*Objetivo*: Prosigue el texto de más abajo sobre el riesgo de una restauración autoritaria en México durante el gobierno de López Obrador, empezando justo después de su última oración.

*Texto mostrado*:
╔══
La presidencia de López Obrador sí puede significar una restauración del autoritarismo como régimen nacional.
Aunque mucha gente de todos tipos no lo entiende (ni lo entenderá), hoy no existe en México un régimen político autoritario sino un régimen democrático de baja calidad, que nunca se consolidó realmente. De baja calidad y de vida menguante gracias a uno de sus muchos componentes actuales: el gobierno federal autoritario de AMLO, gobierno que nació democráticamente desde dentro de la democracia nacional pero que se desarrolla autoritariamente contra dicho régimen. Digamos, un hijo asesino en potencia, un gobierno matricida por aspiración y en crecimiento. Específicamente, el mayor riesgo obradorista es una reedición –de origen personalista- del autoritarismo priista como régimen preciso: sistema electoral gubernamentalizado, no independiente ni competitivo, sistema de gobierno presidencialista metaconstitucional (o fácticamente casi aconstitucional) y sistema de partido hegemónico o alguna estructura antipluralista parecida. Es la opción autoritaria más “natural” y eficiente, menos trabajosa y pesada que otras sin tierra ni antecedentes. ¿Por qué? Por el pasado y la cultura de López Obrador, combinados con sus intereses de poder como presidente.
Esa restauración/reedición no ha ocurrido, puede ocurrir. Y puede ocurrir mediante lo que ya existía –e impidió la consolidación y limitó el proceso democrático a la supervivencia-: el deterioro institucional, en este caso la situación secuencial en que X instituciones democráticas formales e informales pierden eficacia, legitimidad o incluso toda vigencia. A ese deterioro contribuyó López Obrador desde 2006, entre muchos otros actores de todos los partidos, y está extremando su contribución presidencial.
╚══
*Registros del conjunto*:
╔══
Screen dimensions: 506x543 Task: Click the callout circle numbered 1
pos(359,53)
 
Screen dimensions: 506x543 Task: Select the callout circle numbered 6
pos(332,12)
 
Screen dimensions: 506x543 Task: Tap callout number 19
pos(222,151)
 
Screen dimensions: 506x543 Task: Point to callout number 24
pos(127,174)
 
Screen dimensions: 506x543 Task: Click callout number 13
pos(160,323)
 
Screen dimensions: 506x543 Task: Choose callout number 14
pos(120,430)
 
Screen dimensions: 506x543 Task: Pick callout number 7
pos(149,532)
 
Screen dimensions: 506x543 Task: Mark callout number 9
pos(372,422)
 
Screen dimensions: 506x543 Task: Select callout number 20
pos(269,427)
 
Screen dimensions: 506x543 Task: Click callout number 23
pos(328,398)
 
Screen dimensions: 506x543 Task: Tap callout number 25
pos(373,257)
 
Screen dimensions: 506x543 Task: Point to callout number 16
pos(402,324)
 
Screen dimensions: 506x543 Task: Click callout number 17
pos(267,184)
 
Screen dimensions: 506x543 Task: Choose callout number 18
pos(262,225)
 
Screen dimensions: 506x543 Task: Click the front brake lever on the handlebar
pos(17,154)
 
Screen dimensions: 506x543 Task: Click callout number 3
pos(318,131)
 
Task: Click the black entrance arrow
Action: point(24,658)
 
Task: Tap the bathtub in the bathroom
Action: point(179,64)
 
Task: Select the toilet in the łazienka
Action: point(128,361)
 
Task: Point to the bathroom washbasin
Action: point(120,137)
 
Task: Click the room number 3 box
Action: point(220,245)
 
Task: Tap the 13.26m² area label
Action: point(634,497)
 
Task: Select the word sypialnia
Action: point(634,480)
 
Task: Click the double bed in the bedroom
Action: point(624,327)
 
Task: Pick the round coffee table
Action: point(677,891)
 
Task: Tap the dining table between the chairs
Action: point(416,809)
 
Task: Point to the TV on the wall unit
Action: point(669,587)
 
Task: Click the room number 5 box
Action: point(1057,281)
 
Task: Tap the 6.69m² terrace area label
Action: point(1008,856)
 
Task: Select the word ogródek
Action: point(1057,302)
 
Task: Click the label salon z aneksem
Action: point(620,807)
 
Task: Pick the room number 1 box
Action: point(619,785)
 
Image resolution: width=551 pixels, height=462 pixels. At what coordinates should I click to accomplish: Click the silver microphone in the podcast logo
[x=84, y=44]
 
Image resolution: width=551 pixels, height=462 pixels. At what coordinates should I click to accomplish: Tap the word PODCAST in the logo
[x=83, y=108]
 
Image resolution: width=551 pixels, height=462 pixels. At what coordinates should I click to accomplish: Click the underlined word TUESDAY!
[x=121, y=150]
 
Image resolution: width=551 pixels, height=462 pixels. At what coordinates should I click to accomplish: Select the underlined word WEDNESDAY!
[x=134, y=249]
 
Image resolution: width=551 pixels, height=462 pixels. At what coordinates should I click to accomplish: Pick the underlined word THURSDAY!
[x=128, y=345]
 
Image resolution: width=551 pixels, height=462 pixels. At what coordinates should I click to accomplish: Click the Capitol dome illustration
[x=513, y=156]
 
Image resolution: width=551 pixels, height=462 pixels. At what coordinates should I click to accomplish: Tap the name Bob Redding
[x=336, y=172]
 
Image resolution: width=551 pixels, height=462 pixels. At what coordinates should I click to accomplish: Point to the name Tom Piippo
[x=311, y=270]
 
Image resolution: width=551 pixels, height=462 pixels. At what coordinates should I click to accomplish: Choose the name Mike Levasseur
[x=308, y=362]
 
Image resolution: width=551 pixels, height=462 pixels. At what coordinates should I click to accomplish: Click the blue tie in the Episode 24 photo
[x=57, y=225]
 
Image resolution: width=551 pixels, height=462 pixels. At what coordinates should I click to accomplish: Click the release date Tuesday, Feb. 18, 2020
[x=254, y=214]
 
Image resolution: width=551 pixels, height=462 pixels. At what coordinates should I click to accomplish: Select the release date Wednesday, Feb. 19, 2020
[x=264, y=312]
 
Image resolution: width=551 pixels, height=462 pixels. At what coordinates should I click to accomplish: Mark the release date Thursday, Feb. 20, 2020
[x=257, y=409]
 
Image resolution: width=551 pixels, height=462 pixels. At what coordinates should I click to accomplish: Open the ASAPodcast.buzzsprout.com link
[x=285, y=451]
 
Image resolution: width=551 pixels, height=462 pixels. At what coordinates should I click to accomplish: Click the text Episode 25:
╚══
*Resultado*:
Una de sus aportaciones autoritarias causó ayer mismo que otro poder del Estado, la Suprema Corte, sumara un costal de arena al deterioro democrático. ¿Un costal? ¡Un arenero! No quiero exagerar y no exagero: la declaración falsa de constitucionalidad de la “consulta popular” sobre “enjuiciamiento a ex presidentes” es en sí misma deterioro institucional, y de tipo suicida, porque valida judicial pero anticonstitucionalmente un medio populista-autoritario para un obvio fin político-electoral inmediato y funcional para un fin priista-antidemocrático-antiliberal mediato, que no es otro que la indivisión de poderes. Avalaron que en otras ocasiones se usen tales medios para tales fines, por y para el capricho de un hombre. Esto, no más y no menos, es lo que ha otorgado al Ejecutivo de AMLO la mayoría de ministros encabezada por Arturo Zaldívar. Parece que el señor ministro no se da cuenta, pero ha permitido el paso: con sus “argumentos” coproduce el efecto de que la Constitución ya no es políticamente vinculante para López Obrador como presidente –ya vio que no tiene por qué ser su primer marco para hacer política ni su último freno al hacerla sino que puede ser su rehén o su juguete.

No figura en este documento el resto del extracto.